Some records:
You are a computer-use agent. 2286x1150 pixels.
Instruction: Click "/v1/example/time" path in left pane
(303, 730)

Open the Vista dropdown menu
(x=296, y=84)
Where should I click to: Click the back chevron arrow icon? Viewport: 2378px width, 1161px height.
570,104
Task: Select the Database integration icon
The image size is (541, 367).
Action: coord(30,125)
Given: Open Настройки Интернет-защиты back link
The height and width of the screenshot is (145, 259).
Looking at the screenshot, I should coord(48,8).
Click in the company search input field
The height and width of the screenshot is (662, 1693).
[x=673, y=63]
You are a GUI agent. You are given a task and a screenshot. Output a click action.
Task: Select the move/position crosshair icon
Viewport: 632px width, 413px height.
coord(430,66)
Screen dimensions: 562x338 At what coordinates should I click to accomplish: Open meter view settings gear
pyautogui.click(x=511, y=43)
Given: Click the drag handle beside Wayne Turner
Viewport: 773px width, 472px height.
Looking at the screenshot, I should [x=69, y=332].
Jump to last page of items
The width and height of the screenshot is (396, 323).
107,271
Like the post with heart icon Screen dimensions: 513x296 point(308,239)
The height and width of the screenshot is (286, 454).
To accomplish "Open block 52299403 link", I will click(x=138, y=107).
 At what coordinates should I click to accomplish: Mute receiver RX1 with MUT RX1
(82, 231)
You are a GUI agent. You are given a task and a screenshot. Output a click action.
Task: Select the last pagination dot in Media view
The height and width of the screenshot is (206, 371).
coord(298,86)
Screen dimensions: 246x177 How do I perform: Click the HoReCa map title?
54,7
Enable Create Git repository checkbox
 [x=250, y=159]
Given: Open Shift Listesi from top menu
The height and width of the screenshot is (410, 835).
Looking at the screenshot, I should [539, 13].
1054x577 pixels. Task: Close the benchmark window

▸ Stated exercise
Please write out the part of the records that opens with the line containing "At what coordinates should I click to accomplish: Mute" and closes with the line containing "Looking at the screenshot, I should [539, 13].", switching "checkbox" to "toggle" and keeping everything else the same.

▸ Final result
 At what coordinates should I click to accomplish: Mute receiver RX1 with MUT RX1
(82, 231)
You are a GUI agent. You are given a task and a screenshot. Output a click action.
Task: Select the last pagination dot in Media view
The height and width of the screenshot is (206, 371).
coord(298,86)
Screen dimensions: 246x177 How do I perform: Click the HoReCa map title?
54,7
Enable Create Git repository toggle
 [x=250, y=159]
Given: Open Shift Listesi from top menu
The height and width of the screenshot is (410, 835).
Looking at the screenshot, I should [539, 13].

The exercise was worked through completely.